РЖ: Киноиндустрия – система частных договоренностей?

Д.Д.: Как любая индустрия в нечистой рыночной системе. Но лучше назвать это отсутствием прозрачных правил игры. У нас закрытая инвестиционная составляющая. Мы не знаем, откуда взяли деньги на фильм, у кого, под какие гарантии, каким образом собираются отдавать, сколько тратится на продвижение. Это секрет. Производство – секрет, продвижение – секрет, сборы – полуфальшивые, анализ экономических условий невозможен. Рынок на 80 процентов пиратский. Мы с удивлением узнаем из прессы, что «Стиляги», оказывается, должны уплатить ВГТРК сто миллионов рублей, а все думали, что там все хорошо, потому что бокс-офис был довольно приличный. Бокс-офис – это еще один «непрозрачный» показатель. Он показывает только сборы, но при отсутствии многих важных критериев, при которых сборы становятся возможными. Он не показывает объективного качества фильмов, работу продюсера, связанную с рисками, факторы, которые привели людей в кинозал.

РЖ: Существует ли планомерная государственная политика по отношению к кино? Если да, то в чем она выражается?

Д.Д.: Политика как осознанное проектирование будущего существует во всех пострыночных странах, в том числе и в России. Выражается она в наличии государственного заказа на производство картин определенной тематики. Другое дело, что у нас нет институций, которые бы осознанно реализовали эту политику. Министерство культуры с этой задачей не справляется, а других организаций нет. Мне кажется, что лидеры страны по-настоящему в этом не заинтересованы, и кинопродюсеры не хотят, чтобы киносреда была по-настоящему конкурентной. В одиночку легче договориться с дистрибьютором, с инвестором и с руководителем Министерства культуры. Если все открыто, всегда существует опасность, что появится более талантливый, умный, более активный человек и перейдет дорогу.

РЖ: Государственный заказ снижает степень такого риска?

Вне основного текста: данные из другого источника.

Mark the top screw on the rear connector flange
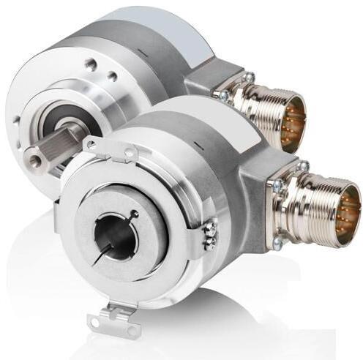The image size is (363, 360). coord(247,76)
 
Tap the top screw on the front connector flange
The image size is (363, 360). coord(302,168)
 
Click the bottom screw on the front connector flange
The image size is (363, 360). coord(277,238)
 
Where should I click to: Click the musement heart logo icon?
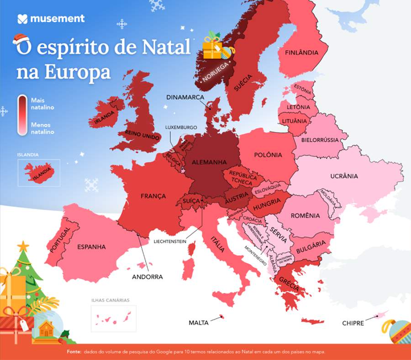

Д.Д.: Разумеется. Какой-нибудь мастер, который снимает картины о славных советских подводниках или о героизме православных священниках в годы Великой отечественной войны, соглашается с госзаказом, потому что знает, что благодаря госзаказу будет обеспечен бесперебойной работой. Что не придет более молодой режиссер, победивший на кинофестивале в Венеции или собравший большую кассу, и не подвинет его. И государству проще знать, что есть надежный генерал-лейтенант от кинематографа, который снимет крепкую картину на актуальную для государства тему. Поэтому в структуре кино проще сразу передать должности и деньги в руки этого генерал-лейтенанта, а не объявлять конкурс.

РЖ: Похоже, мы каждый день должны удивляться тому, что у нас вообще существует кино.

Д.Д.: У российской культуры и у кинематографа в том числе есть некий уровень самозащиты. Кино снимают. Подавляющее большинство кинокартин – около 85 % - проходят полный производственный цикл и доходят до зрителя. Пять-семь картин в год из девяноста – хорошее, качественное кино. Это вполне удовлетворительный процент. Думаете, что в других странах мира этот процент существенно больше? В этом отношении ситуация везде примерно одинаковая.